Bouygues Telecom, Orange et Iliad ont signé un protocole d’accord visant à racheter SFR à Altice France pour un montant estimé à 20,35 milliards d’euros dette comprise, selon Reuters.
L’opération représente l’une des plus importantes transactions réalisées dans le secteur français des télécommunications ces dernières années. D’après Reuters, Bouygues Telecom reprendrait environ 52 % des actifs concernés, tandis qu’Iliad et Orange se partageraient respectivement 27 % et 21 % du périmètre.
Si elle aboutit, cette opération réduirait le nombre de grands opérateurs mobiles présents sur le marché français. Aujourd’hui, quatre groupes majeurs se disputent les abonnés : Orange, SFR, Bouygues Telecom et Free, filiale d’Iliad.

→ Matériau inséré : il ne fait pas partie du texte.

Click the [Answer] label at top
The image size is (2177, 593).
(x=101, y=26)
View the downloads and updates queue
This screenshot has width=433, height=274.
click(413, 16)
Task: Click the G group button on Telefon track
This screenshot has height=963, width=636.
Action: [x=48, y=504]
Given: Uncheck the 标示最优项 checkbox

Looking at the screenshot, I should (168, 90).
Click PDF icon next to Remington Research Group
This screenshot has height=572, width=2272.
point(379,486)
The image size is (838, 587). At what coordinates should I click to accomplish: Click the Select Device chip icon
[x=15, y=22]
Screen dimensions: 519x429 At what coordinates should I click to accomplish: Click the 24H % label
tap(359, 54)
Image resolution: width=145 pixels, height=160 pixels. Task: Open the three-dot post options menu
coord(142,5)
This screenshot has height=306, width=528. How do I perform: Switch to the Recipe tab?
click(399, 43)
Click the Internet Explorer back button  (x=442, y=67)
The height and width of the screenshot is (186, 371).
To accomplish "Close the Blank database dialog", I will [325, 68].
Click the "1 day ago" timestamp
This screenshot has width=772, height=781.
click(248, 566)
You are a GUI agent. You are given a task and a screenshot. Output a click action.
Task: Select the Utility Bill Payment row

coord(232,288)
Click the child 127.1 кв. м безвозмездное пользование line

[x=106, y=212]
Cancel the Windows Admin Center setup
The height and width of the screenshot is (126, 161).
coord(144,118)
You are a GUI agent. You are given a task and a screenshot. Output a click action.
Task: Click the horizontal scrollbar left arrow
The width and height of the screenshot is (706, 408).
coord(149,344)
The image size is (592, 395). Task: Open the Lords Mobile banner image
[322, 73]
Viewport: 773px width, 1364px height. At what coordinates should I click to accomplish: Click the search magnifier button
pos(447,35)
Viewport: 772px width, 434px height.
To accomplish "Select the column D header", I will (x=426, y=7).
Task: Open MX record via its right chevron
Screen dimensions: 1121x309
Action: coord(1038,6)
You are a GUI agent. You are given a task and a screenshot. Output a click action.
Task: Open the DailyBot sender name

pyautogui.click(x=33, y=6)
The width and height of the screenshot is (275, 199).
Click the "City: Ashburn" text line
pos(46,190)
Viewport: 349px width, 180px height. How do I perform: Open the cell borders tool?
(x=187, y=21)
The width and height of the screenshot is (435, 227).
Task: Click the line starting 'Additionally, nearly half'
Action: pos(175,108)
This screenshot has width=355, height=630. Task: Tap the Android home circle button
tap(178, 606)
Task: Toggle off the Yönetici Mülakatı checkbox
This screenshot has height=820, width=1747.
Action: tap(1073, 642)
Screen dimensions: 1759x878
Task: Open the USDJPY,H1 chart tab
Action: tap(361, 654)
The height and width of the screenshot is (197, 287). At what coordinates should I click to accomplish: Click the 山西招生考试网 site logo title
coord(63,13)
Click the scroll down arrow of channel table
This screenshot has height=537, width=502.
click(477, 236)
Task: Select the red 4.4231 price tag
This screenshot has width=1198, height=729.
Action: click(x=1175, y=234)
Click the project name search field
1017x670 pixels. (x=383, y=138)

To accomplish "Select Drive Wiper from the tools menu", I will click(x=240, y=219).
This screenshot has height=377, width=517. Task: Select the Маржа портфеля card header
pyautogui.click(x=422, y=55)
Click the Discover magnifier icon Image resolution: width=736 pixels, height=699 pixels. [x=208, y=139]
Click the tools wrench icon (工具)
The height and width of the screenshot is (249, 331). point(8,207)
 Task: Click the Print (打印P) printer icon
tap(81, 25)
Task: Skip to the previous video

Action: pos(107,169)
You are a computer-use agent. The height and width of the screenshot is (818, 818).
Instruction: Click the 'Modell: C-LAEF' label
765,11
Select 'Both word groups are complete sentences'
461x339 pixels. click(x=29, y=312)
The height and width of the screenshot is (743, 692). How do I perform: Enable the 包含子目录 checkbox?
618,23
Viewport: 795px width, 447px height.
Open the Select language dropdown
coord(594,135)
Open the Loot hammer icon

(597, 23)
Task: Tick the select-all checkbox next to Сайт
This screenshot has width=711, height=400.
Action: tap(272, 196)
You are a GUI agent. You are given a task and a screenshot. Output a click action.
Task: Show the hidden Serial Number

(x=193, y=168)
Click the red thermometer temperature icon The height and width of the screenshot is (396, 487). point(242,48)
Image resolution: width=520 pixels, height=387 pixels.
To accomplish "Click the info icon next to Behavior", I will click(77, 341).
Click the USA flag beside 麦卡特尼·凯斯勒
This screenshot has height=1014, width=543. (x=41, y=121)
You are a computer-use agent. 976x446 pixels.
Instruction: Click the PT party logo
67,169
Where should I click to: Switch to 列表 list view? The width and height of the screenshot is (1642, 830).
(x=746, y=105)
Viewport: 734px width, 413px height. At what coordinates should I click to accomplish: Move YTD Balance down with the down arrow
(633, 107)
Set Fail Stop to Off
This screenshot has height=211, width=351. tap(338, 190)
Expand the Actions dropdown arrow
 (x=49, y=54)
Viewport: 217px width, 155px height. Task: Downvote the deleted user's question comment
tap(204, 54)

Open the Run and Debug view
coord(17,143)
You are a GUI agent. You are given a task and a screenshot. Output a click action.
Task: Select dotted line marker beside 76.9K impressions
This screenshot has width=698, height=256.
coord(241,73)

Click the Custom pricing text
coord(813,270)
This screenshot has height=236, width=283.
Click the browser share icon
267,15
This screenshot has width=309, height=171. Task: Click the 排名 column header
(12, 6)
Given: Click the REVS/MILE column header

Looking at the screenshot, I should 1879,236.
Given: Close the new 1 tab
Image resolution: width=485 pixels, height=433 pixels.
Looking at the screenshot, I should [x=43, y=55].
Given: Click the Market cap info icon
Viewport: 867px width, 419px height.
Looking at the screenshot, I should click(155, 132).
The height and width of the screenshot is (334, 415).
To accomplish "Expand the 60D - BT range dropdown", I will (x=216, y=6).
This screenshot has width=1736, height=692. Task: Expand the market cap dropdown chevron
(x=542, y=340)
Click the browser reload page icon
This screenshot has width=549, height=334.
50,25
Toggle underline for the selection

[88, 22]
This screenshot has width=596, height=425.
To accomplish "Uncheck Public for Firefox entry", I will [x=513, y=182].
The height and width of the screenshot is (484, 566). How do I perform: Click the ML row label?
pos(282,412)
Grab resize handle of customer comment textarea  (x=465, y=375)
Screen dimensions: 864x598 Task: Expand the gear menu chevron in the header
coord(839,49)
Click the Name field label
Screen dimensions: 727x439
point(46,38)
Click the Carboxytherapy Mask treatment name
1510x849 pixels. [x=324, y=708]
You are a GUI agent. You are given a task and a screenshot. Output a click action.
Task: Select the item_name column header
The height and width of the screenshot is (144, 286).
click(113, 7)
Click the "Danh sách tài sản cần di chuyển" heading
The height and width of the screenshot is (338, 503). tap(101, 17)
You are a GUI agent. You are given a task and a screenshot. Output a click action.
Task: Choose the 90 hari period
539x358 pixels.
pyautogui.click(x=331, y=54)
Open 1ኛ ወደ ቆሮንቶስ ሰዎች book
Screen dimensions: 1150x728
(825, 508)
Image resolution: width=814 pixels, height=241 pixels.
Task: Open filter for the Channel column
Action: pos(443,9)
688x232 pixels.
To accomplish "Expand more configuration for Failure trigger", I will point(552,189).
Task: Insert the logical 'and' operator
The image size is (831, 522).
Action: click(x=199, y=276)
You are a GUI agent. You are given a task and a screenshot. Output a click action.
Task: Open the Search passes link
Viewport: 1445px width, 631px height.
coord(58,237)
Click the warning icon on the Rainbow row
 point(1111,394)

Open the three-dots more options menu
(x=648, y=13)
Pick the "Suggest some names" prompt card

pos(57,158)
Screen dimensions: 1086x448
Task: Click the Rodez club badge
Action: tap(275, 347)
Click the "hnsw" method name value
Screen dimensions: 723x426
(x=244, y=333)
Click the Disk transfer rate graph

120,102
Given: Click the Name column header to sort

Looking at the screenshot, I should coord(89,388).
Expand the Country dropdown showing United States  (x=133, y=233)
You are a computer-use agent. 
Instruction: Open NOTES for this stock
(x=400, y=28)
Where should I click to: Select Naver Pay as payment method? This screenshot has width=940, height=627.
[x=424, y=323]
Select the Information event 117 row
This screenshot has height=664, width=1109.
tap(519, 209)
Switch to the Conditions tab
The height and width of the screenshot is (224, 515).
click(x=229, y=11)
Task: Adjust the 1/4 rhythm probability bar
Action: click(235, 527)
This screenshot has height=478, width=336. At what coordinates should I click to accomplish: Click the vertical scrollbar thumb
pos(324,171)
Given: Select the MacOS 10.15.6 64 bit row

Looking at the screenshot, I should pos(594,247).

Le projet devra toutefois franchir plusieurs étapes réglementaires. Les autorités françaises et européennes de la concurrence examineront l’impact potentiel de cette concentration sur les prix, la qualité des services et les investissements futurs dans les réseaux.
Les entreprises concernées assurent vouloir maintenir les engagements en matière d’emploi pendant plusieurs années. Elles mettent également en avant les investissements nécessaires pour développer les infrastructures numériques, notamment la fibre optique et les réseaux mobiles de nouvelle génération.
Les défenseurs de l’opération estiment qu’un marché consolidé pourrait favoriser des investissements plus importants. Les critiques craignent au contraire une réduction de la concurrence susceptible d’affecter les consommateurs.
Le dossier sera suivi de près par les régulateurs européens. Leur décision pourrait influencer durablement l’organisation du secteur des télécommunications en France.